(Screenshot grounding data)
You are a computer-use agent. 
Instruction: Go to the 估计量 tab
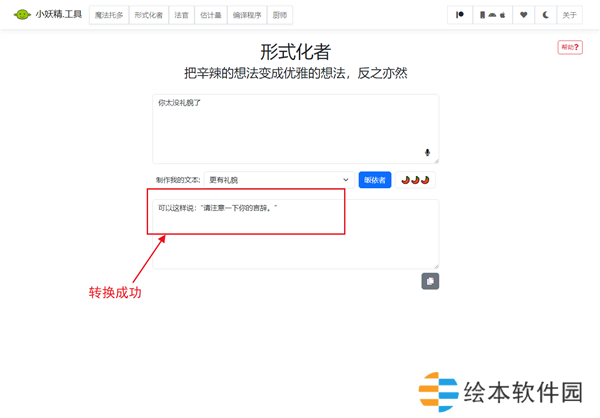[213, 15]
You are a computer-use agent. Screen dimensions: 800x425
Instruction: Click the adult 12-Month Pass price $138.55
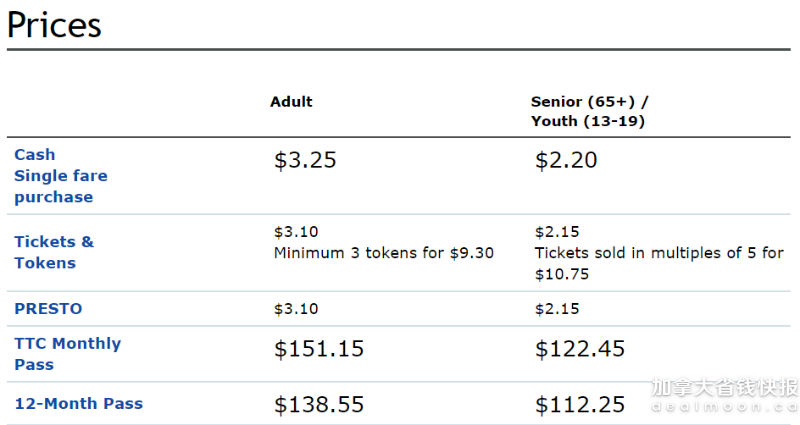[x=319, y=405]

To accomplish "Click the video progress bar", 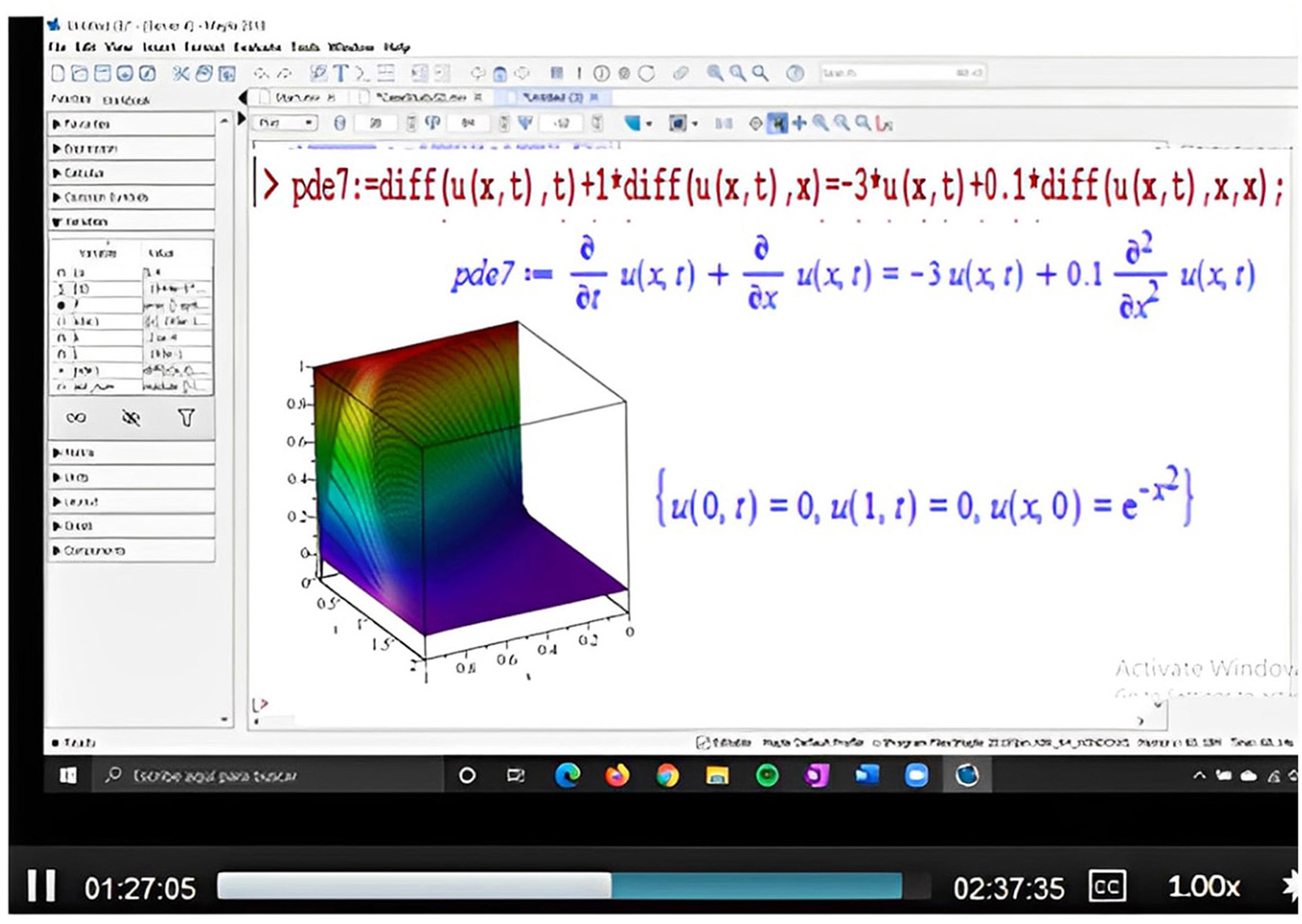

TASK DESCRIPTION: Could you output every record above exactly as written, leaving out the pictures?

WRITTEN REPLY:
You are a computer-use agent. 
Instruction: Go to the 估计量 tab
[213, 15]
You are a computer-use agent. Screen dimensions: 800x425
Instruction: Click the adult 12-Month Pass price $138.55
[x=319, y=405]

To accomplish "Click the video progress bar", 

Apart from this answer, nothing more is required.